Er baute sich vor Cloutard auf und tippte mit der Eisenstange abwechselnd gegen dessen Schienbeine.
„Ene, mene, muh“, murmelte er und sah Cloutard mit einem Blick, den man nur mehr als erregt bezeichnen konnte, tief in die Augen. Cloutards Panik wuchs. Gebrochene Beine war das Letzte, was er jetzt brauchen könnte.
„Also Monsieur Cloutard, welches Bein soll es denn werden?“
Ohne eine Antwort abzuwarten, machte Cabrerra einen kleinen Schritt zurück und holte mit der Eisenstange aus.
Cloutard kniff die Augen zusammen und bereitete sich auf den Schmerz seines Lebens vor. Er war zwar schon einmal angeschossen worden, aber irgendwie befürchtete er, dass eine verrostete Eisenstange, die sein Schienbein zerschmetterte, schlimmer war. Doch der Schmerz kam nicht. Ein Mobiltelefon läutete.

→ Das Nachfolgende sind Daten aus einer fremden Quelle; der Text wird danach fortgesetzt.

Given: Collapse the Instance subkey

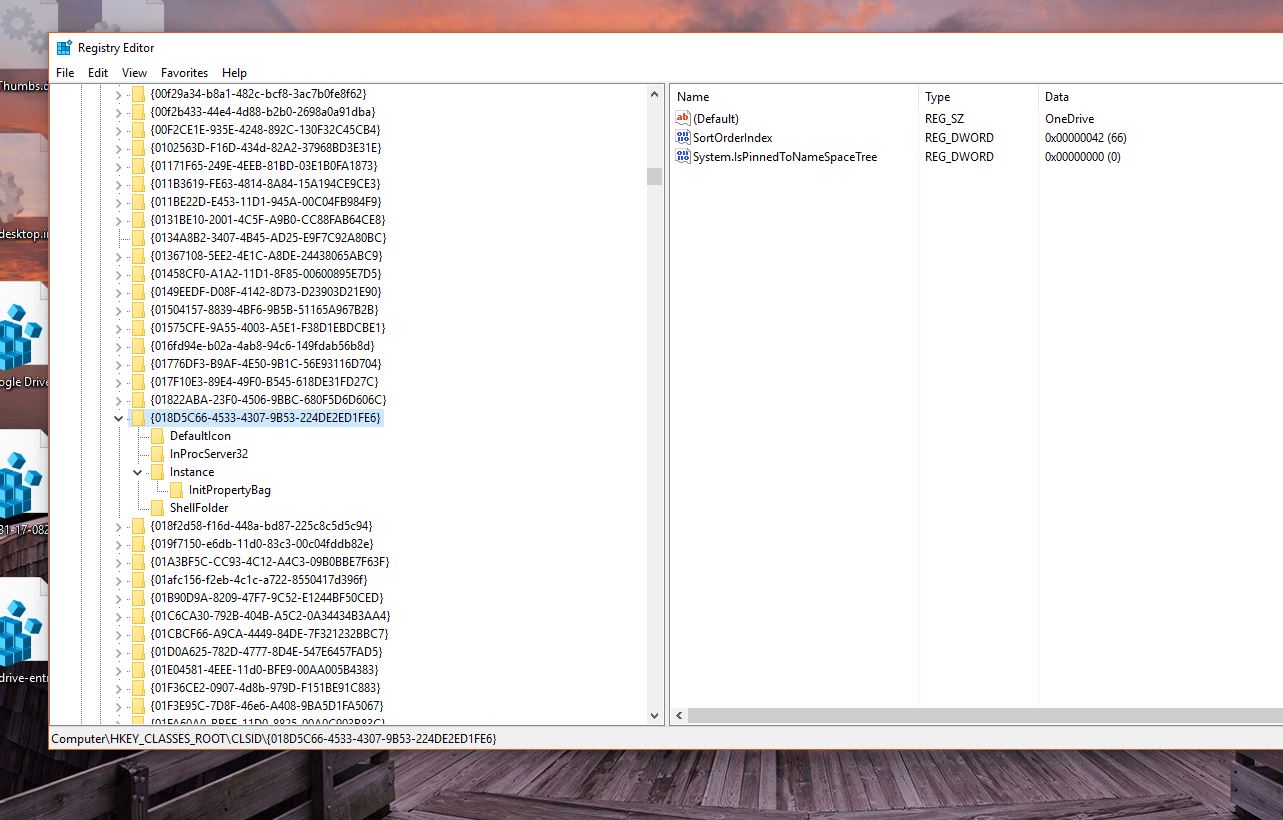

„Shit“, entfuhr es dem Mann und er senkte das Brecheisen. Er legte es auf den Tisch und nahm das Telefon zur Hand.
„Hallo?“, rief er genervt in den Apparat.
Augenblicklich wurde seine Haltung aufrechter und er warf einen Blick auf die Kamera, die in der Ecke montiert war. Cabrerra lauschte eine Weile und sah unentwegt zur Kamera nach oben.
„Ist das dein Boss?“ Cloutard starrte jetzt ebenfalls direkt in die Kamera. „Wenn er etwas von mir wissen will, soll er direkt mit mir reden.“
„Ja, Sir. Wie Sie wollen, ich werde es versuchen“, mit diesen Worten beendete er das Gespräch und warf das Handy zurück auf den Tisch. Cabrerra schnaufte. Er war sichtlich aufgebracht, dass er nicht zum Finale gekommen war, schien ihn doch die Vorfreude auf Cloutards gebrochene Beine maßlos erregt zu haben. Er ging auf Cloutard zu, schnitt ihn los und zerrte ihn zum Ausgang.
„Connard irrespectueux!“, keifte Cloutard, als ihn Cabrerra ins Freie stieß, er die drei Stufen der Veranda hinunterstolperte und im Schlamm vor der Baracke zum Liegen kam. Er hob seinen Kopf und spuckte ein wenig Dreck aus.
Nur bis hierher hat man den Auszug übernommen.